Agenda item

Agenda item

Integrated Performance Report Q1

At its meeting on 15 September Cabinet will consider the Integrated Performance Report Q1. Nigel Kennedy, Head of Financial Services, and Anna Winship, Management Accountancy Manager, will be available to present the report and answer questions.

The Panel is recommended to NOTE the report, having raised any questions it may have and having AGREED any recommendations to make to Cabinet arising therefrom.



Anna Winship, Management Accountancy Manager presented to the Panel the Integrated Performance Report Q1, detailing the Council’s position concerning finances, performance and risk.

Financially, the General Fund was on budget. However, within this figure there were a number of income sources continuing to be impacted by Covid-19 which were being monitored closely. Car parking income in the first quarter was significantly down against budget, a budget already reduced by £1.4m for the year owing to expected Covid disruption to income. Community Centre, Town Hall and Licensing incomes were all broadly on track for their reduced budgets. A clearer picture of the performance of Property Rental income was anticipated by the Q2 report. Issues arising from the QL implementation meant it was not possible to provide an update on ODS performance.

Capital spending showed a slippage of approximately £9m. Some key projects which had shown slippage included the East Oxford Community Centre project, Osney Mead Infrastructure, City Cycle Schemes, and Motor Transport Vehicle Programme.

The HRA showed a very minor adverse variance against budget, though the broadly-stable figure did show some changes, with stage payments being paid to OCHL, and slippage to the overall housing delivery from OCHL roughly negating one another.

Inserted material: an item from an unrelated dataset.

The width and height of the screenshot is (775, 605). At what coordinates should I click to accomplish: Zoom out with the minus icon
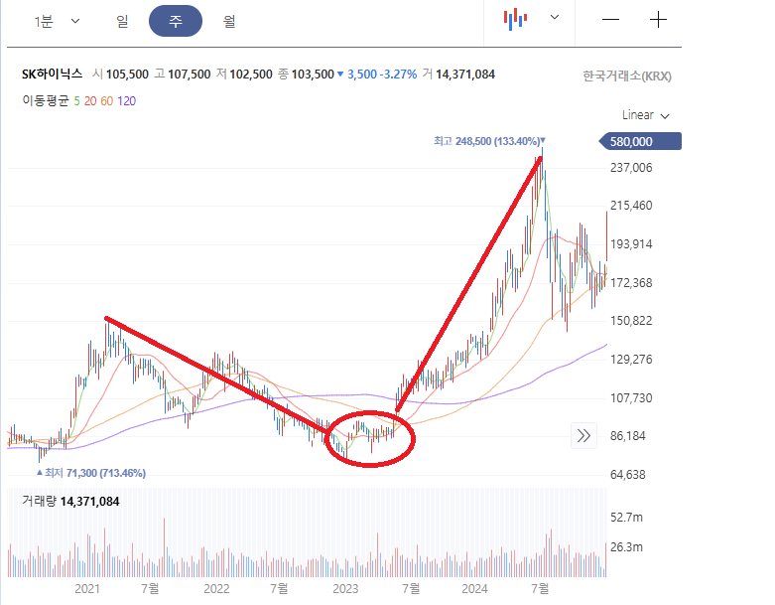[611, 20]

For performance, of the 24 corporate KPIs 13 were rated Green (on target); 5 were rated Amber (within a tolerance of target) and 1 was rated Red (outside of target), there were also 5 indicators that are unrated due to either no data being available or no comparable data from previous year to rate against.  The red risk related to the estimated number of people sleeping rough in the city, with 24 estimated to do so against a target of 17.

Concerning risk, two red corporate risks existed at the end of quarter one.  These relates to actions taken to ensure housing delivery and supply for the city of Oxford and to enable sufficient house building and investment; local, national or international factors adversely affecting the economic growth of the city and negative impacts of Climate Change. 

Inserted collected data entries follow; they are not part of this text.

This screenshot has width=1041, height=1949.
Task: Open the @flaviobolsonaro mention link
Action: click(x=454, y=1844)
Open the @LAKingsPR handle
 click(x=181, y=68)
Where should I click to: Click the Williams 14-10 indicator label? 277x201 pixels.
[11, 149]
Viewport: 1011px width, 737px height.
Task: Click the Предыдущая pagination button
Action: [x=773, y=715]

Councillor Amar Latif joined the meeting at this point.

One of the key topics explored by the Panel concerned car parking. Whilst income was clearly impaired by Covid, longer-term policy and trends towards car reduction would also have a negative impact. It was recognised that the Council was responsible for multiple types of car parking, catering to shoppers, commuters and people engaging in recreation, and those visiting the city-centre and those parking in the outskirts. This meant there would be a base income, on the basis that not all would be impacted equally by Covid and policy trends. All types of parking were anticipated to bounce back in Y2 of the Medium Term Financial Plan, but thereafter policy decisions such as the removal of Oxpens car park would be expected to weigh on income levels.  It was requested that a more fleshed-out response about the price elasticity for different types of car parks be provided to the Panel at a future meeting, with the input of the County Council.

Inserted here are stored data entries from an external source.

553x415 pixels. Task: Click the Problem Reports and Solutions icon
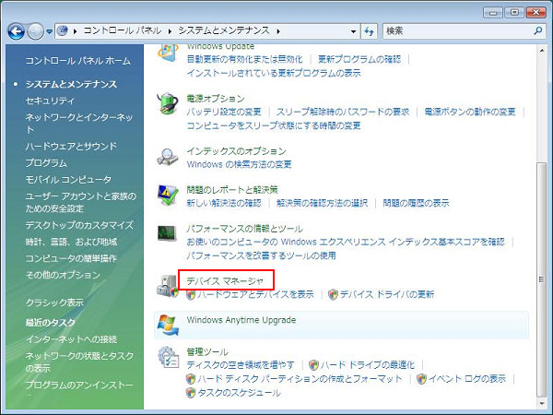point(168,195)
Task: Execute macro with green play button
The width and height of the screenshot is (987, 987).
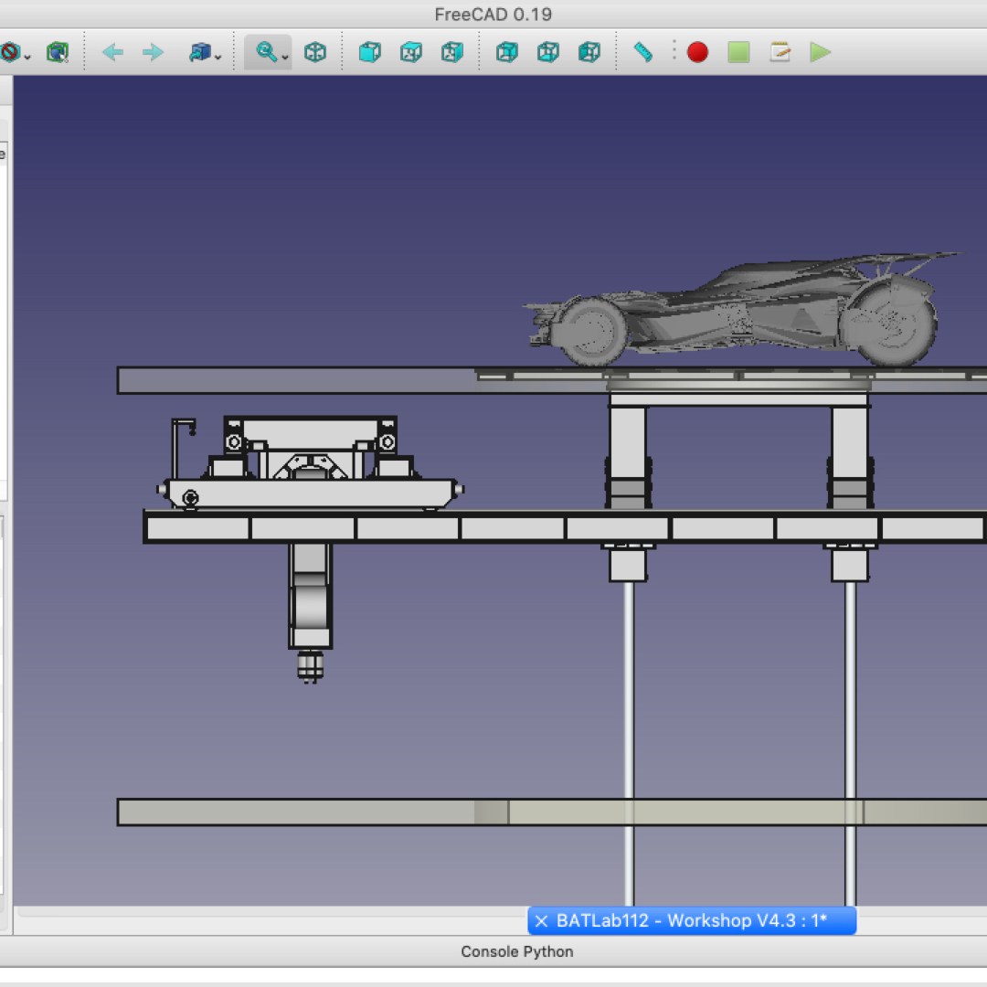Action: pyautogui.click(x=820, y=52)
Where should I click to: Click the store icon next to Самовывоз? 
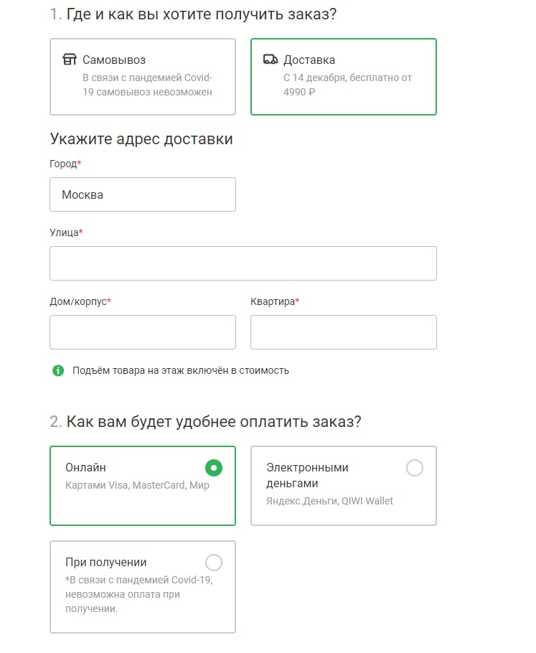[x=70, y=60]

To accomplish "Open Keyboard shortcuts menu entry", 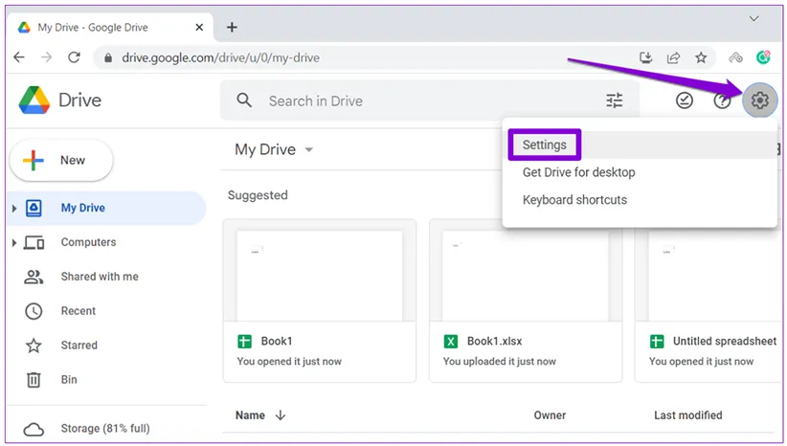I will [574, 200].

Similar concerns about the recovery rate of community centre income to normal levels were raised. Usage was already beginning to pick up, and the expectation was that usage would return to normal or near-normal by the end of the financial year.

The likelihood and possible quantum of the ODS dividend in future years was discussed, the latter part of which was uncertain owing to being dependent on securing additional business. Whilst it was not possible to give granular financial reporting, the general sense was that at present ODS operatives were busy and that there was not a major issues that the QL implementation issues were obscuring.

Other issues discussed included: the lack of reference to Brexit as a contributor to the Council’s red corporate risks; the disappointment at the number of rough sleepers; the current situation with Floyds Row; and options for supporting struggling commercial tenants as Covid support was withdrawn.

The Panel NOTED the report. No recommendations were made to Cabinet.